Counsel also submitted that Dr. Flanigan’s conduct, in completing the Vetoquinol form thereby allowing Rogers to order substances that could only be ordered by a licensed Veterinarian and in taking no steps to prevent the use of his name by Rogers to purchase from other sources, showed a shocking lack of judgement.
Counsel for Dr. Flanigan submits that the licenses should not be revoked and that the suspension should be lifted immediately. He submits that the Administration case is based on speculation and that the only document produced that deals with drugs other than those for which Rogers had a licence to purchase was the one Vetoquinol document and there is no evidence that the controlled drugs found on the premises of Fred Rogers were in fact from Vetoquinol. His submission was that an adverse inference should be drawn from the fact that no one from Vetoquinol was called to testify.
Counsel submitted that Rogers had been in business for many years and pointed out that Dr. Flanigan had only become involved with Rogers in 2002, and that solely for the purpose of taking advantage of the bulk purchase price that could be obtained by combining Rogers’ order and his own. He relied on Dr. Duncan’s evidence that 25 years ago he had purchased homeopathic substances through Rogers, and counsel submitted that this established that Rogers was able to get the substances through other sources than using Dr. Flanigan’s name and CVO identifying number.
He also submitted that it was important to our deliberations that Dr. Flanigan could have obtained from another source licensed under the Controlled Drugs and Substances Act and the Food and Drugs Act these same substances that he purchased either from or through Rogers. His argument is that there is therefore no harm in what Dr. Flanigan has done.
Counsel also submitted that there was no evidence that any horses had in fact been harmed by the substances that had been administered by Dr. Flanigan. There was no record of any positive test on a racehorse connected to these purchases.
Counsel also submitted that the documentary evidence seized from Rogers’ business premises was unreliable. He referred to the issue of the copies with the post-it notes that had been photocopied again for the evidence books before us. He located in his search some invoices in the documents seized that were not related to allegations against Dr. Flanigan but which were invoices dated in 2005 after the date of the search. This, he says, undermines the credibility of the evidence of the investigators as to the search and seizure conducted by them of the Rogers’ premises.
Counsel also argued that the Administration had failed to prove that Rogers had used the substances that he got using Dr. Flanigan’s name and identification number as part of the inventory that was in fact sold to third parties.

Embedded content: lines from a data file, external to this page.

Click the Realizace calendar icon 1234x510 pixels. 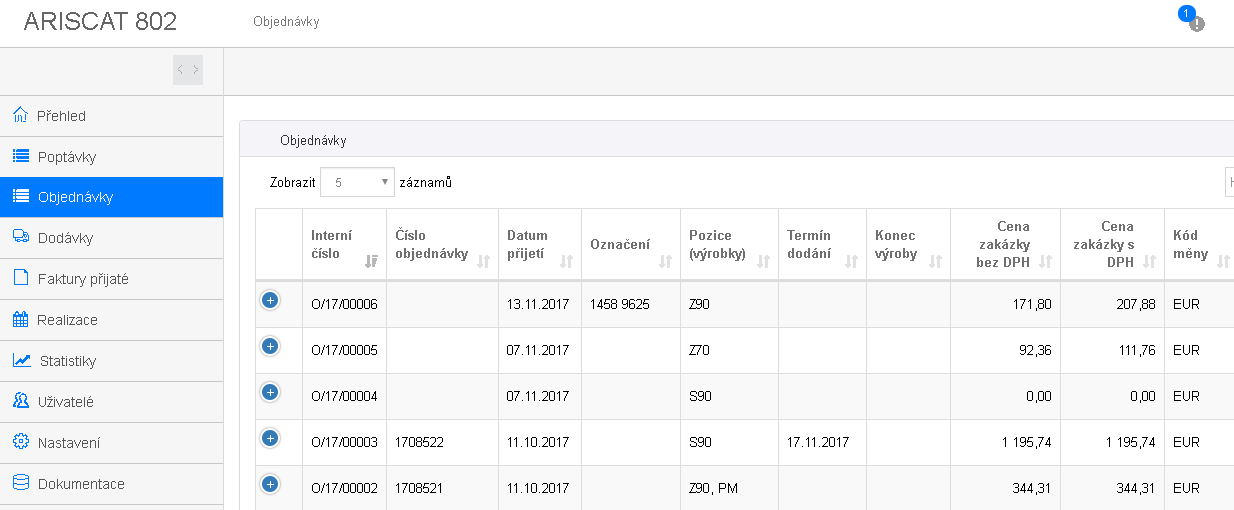point(20,319)
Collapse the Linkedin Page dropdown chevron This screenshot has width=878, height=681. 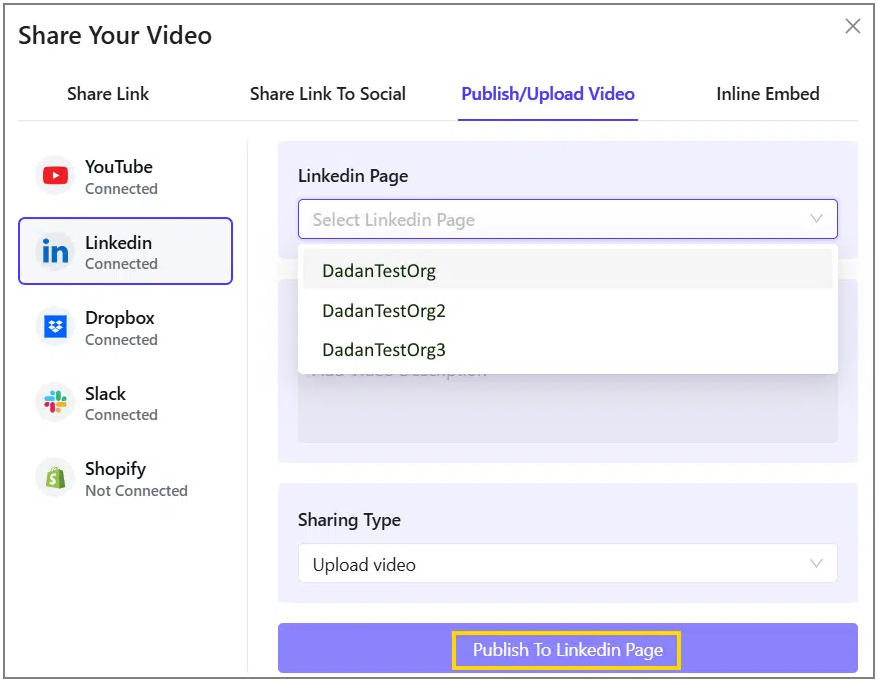[816, 219]
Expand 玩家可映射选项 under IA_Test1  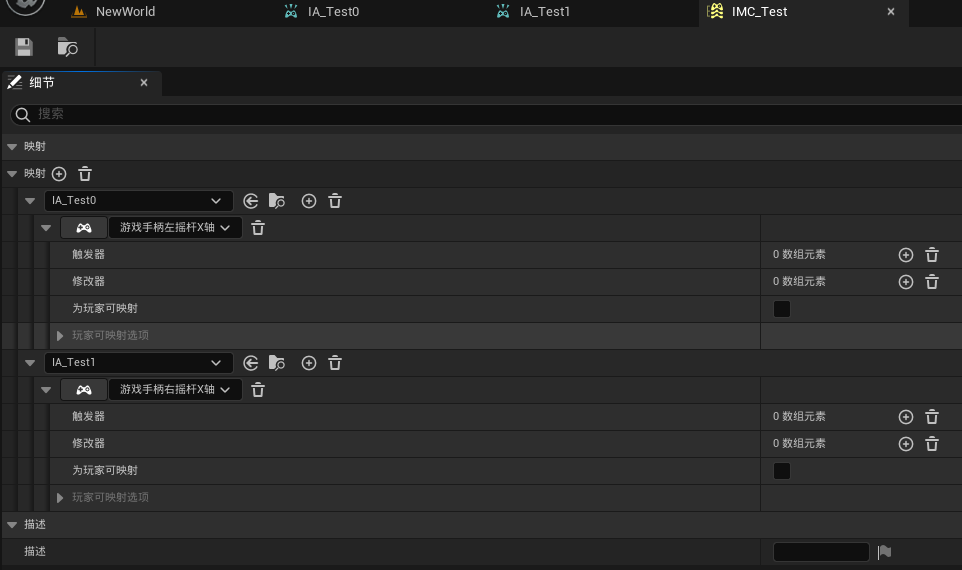point(60,498)

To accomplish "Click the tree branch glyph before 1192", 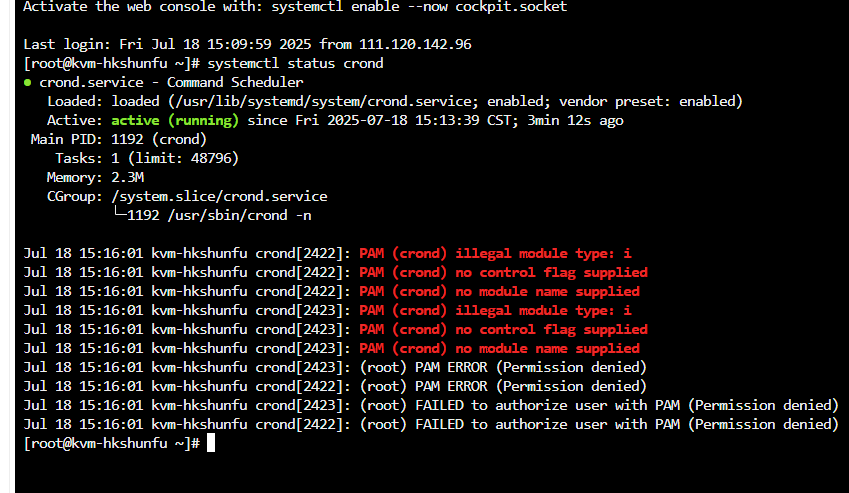I will [119, 215].
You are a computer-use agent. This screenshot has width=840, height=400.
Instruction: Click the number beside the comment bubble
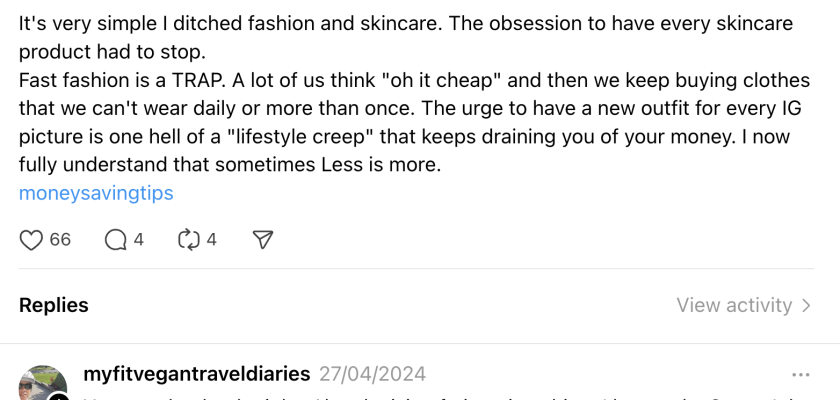point(139,240)
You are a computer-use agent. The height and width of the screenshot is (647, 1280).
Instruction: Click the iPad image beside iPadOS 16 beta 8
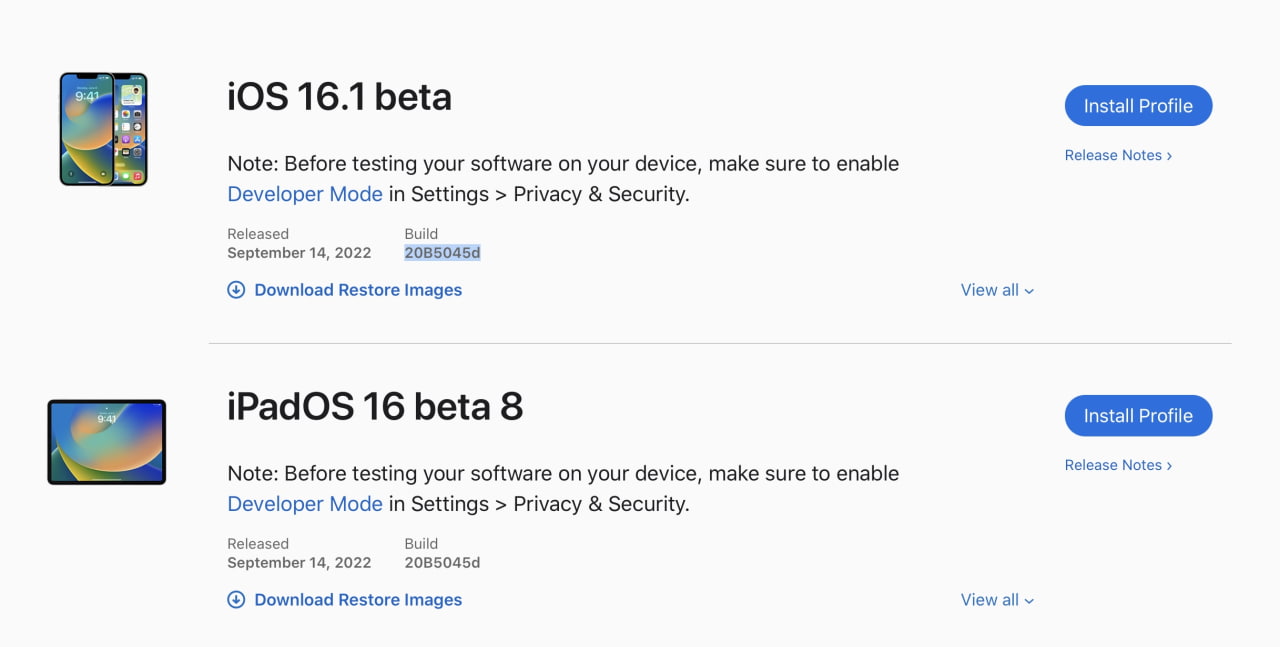point(107,441)
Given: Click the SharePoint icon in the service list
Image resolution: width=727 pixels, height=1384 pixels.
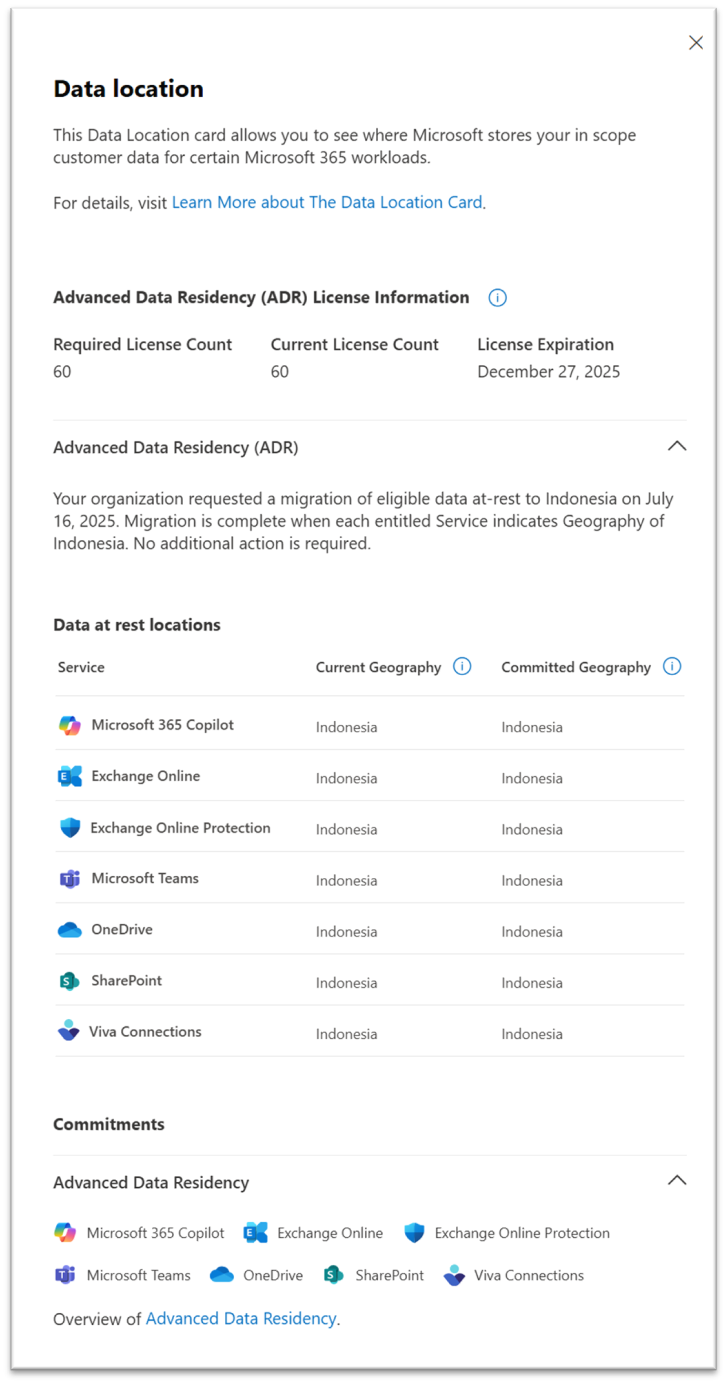Looking at the screenshot, I should [66, 981].
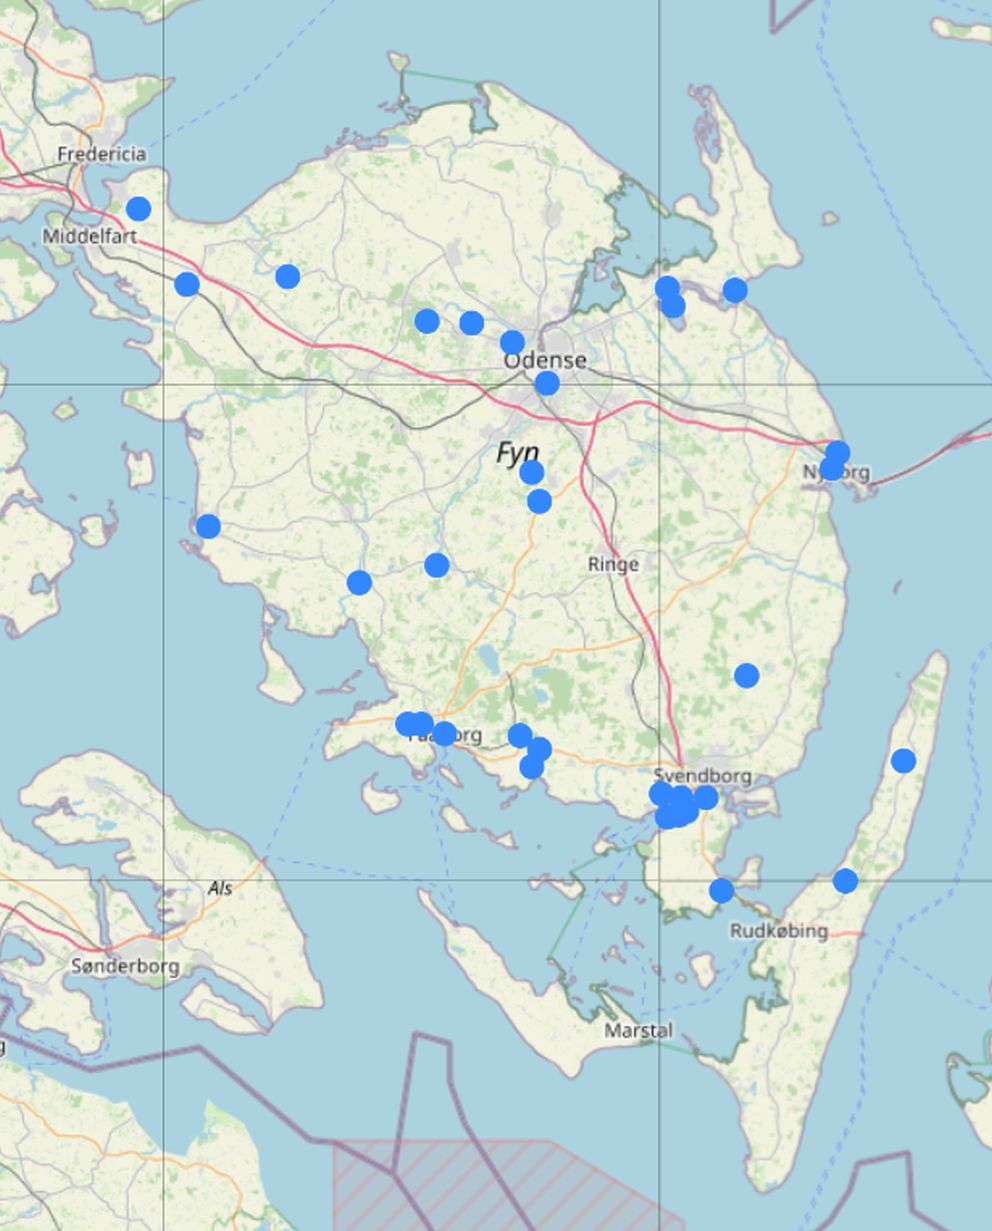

Dealing with the submission of counsel related to the documentary evidence resulting from the search warrant execution, we are satisfied as to the structure of and the procedure followed by the investigators in the compiling of the documentary and other evidence seized from the Rogers’ premises. The evidence of the OPP officers and that of investigator Griffis as to the methods of record keeping they followed and the explanations given with respect to the copies that were made and tendered before us are sufficient to support our finding that the documents proven before us were taken from the business premises of Rogers and documented business transactions of Rogers, and that where John Flanigan’s name or the initials “JF” were used on the document, the author intended to document a sale or trade with Dr. Flanigan with respect to those substances. Despite the fact that counsel for Dr. Flanigan was permitted to view all the seized records, he brought forward no evidence of any other person with the same name or initials, nor any other records.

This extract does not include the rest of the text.